Таким далее не редуцируемым явился для Малевича, как известно, «Черный квадрат», надолго ставший самым известным символом русского авангарда. «Черный квадрат» есть, так сказать, трансцендентальная картина – результат редукции в картине любого возможного конкретного содержания, т. е. знак чистой формы созерцания, предполагающей трансцендентальный, а не эмпирический субъект. Предметом этого созерцания является для Малевича абсолютное ничто (то ничто, к которому и стремится, с его точки зрения, всякий прогресс), совпадающее с космической первоматерией, или, иначе говоря, чистой потенциальностью всякого возможного существования, раскрывающейся за пределами любой наличной формы. Супрематические картины Малевича, представляющие собой результаты дифференциации этой изначальной формы «Черного квадрата» по чисто логическим «неземным» законам, описывают для него «беспредметный мир», находящийся на другом уровне, нежели мир чувственно данных форм. Основным положением эстетики Малевича является убеждение в том, что комбинации этих чистых беспредметных форм «подсознательно» определяют отношение субъекта ко всему, что он видит, и, следовательно, – вообще положение субъекта в мире[4]. Малевич исходит из того, что как в природе, так и в классическом искусстве исходные супрематические элементы находились в «правильных» гармонических соотношениях, хотя это обстоятельство ранее и не было сознательно отрефлектировано художниками. Вторжение техники разрушило эту гармонию, в результате чего и стало необходимым выявить эти прежде подсознательно действовавшие механизмы, чтобы научиться управлять ими сознательно и в результате добиться новой гармонии в новом техническом мире, подчинив его единой организующей и гармонизирующей воле художника. Урон, нанесенный миру техникой, должен, таким образом, и компенсироваться технически, причем хаотический характер технического развития должен смениться единым тотальным проектом реорганизации всего космоса, в котором Бога должен сменить художник-аналитик. Цель этой тотальной операции – раз и навсегда остановить всякое дальнейшее развитие, всякий труд, всякое творчество. «Белое человечество», возникающее после этой остановки истории, воплощает жизнь по ту сторону подвига и надежды. Зрелище «беспредметного мира», т. е. видение абсолютного ничто как последней реальности всех вещей должно, по Малевичу, заставить «молитву замереть на устах у святого и героя выронить меч»[5], ибо это видение завершает историю.

+++

ЗАДАНИЕ: Кто, согласно тексту об эстетике Малевича, должен сменить Бога в тотальном проекте реорганизации всего космоса?

+++

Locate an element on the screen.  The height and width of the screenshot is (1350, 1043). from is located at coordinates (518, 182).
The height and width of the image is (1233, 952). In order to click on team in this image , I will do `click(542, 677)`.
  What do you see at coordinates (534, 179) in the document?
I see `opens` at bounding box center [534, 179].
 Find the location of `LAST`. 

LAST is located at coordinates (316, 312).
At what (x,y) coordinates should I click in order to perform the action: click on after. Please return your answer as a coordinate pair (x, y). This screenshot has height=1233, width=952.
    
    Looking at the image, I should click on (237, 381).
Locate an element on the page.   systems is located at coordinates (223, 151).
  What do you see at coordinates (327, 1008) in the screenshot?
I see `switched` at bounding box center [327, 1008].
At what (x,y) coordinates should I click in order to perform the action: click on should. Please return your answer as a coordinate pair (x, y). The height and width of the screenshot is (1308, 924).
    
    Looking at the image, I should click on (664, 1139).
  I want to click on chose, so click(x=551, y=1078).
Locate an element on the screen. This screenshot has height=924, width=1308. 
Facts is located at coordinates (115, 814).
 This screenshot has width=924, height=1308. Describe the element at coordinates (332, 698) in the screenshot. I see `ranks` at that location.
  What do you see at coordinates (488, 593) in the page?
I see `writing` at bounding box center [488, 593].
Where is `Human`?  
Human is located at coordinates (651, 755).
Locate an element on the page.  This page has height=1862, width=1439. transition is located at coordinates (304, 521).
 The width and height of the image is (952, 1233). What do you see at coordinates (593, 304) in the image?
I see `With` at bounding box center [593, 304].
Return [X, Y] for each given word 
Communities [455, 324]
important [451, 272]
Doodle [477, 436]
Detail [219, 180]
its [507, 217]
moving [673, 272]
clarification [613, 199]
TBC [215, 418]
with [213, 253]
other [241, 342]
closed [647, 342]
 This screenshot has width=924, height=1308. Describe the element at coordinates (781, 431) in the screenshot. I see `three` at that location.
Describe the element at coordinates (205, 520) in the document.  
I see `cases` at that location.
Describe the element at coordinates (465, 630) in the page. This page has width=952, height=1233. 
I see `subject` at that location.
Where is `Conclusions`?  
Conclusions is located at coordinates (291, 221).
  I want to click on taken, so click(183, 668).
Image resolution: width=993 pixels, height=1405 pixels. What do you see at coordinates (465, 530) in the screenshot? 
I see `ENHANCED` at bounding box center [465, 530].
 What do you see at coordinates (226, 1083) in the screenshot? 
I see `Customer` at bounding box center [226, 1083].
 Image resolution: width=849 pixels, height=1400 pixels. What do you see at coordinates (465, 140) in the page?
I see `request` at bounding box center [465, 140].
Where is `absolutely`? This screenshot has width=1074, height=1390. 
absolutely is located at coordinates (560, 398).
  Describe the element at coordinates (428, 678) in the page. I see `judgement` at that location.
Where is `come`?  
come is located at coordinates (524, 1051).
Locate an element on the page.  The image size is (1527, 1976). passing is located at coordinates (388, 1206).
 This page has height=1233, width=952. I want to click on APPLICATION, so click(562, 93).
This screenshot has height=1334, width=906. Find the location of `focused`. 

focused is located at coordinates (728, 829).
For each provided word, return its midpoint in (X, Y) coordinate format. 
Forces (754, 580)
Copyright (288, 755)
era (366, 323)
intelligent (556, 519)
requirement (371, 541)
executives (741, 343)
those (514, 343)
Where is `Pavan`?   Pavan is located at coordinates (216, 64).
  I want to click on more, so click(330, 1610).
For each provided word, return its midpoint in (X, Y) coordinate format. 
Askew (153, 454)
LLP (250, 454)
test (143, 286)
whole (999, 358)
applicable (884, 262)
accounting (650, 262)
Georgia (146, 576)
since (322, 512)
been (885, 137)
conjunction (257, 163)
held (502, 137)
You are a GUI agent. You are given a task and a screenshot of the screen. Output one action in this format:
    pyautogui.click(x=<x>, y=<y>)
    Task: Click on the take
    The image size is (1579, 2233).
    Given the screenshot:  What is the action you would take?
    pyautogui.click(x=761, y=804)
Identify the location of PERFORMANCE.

+++

ОТВЕТ: Художник-аналитик.